### Supplied records
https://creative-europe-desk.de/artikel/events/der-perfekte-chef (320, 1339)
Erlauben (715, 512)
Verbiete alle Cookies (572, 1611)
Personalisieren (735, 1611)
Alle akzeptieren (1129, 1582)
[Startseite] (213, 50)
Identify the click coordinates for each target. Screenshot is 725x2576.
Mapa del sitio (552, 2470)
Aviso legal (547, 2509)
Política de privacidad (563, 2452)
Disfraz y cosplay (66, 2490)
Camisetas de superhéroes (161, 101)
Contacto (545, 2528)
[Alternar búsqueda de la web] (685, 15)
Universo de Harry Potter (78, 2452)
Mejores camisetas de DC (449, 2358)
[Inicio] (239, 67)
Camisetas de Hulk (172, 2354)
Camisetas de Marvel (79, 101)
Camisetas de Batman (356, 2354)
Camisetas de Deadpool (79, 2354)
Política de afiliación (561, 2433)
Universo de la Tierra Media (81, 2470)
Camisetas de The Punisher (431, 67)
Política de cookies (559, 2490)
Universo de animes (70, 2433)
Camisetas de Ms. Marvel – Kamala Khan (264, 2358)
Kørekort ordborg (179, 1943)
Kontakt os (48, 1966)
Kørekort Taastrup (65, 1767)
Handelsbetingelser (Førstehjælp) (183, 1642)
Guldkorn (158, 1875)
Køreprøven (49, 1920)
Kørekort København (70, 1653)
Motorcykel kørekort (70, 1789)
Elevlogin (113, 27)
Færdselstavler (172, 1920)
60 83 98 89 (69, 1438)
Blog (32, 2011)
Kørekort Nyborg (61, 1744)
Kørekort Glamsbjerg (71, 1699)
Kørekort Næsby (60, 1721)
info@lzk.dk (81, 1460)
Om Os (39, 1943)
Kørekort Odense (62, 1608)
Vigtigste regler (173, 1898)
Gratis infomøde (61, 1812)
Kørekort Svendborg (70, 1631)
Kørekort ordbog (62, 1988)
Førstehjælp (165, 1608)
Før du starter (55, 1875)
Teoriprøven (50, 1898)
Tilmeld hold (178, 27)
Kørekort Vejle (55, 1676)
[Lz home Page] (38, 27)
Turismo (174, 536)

### Problem details
Find how many lines in the material above hold the word "Universo", then reply with only that figure.

### Exercise solution
3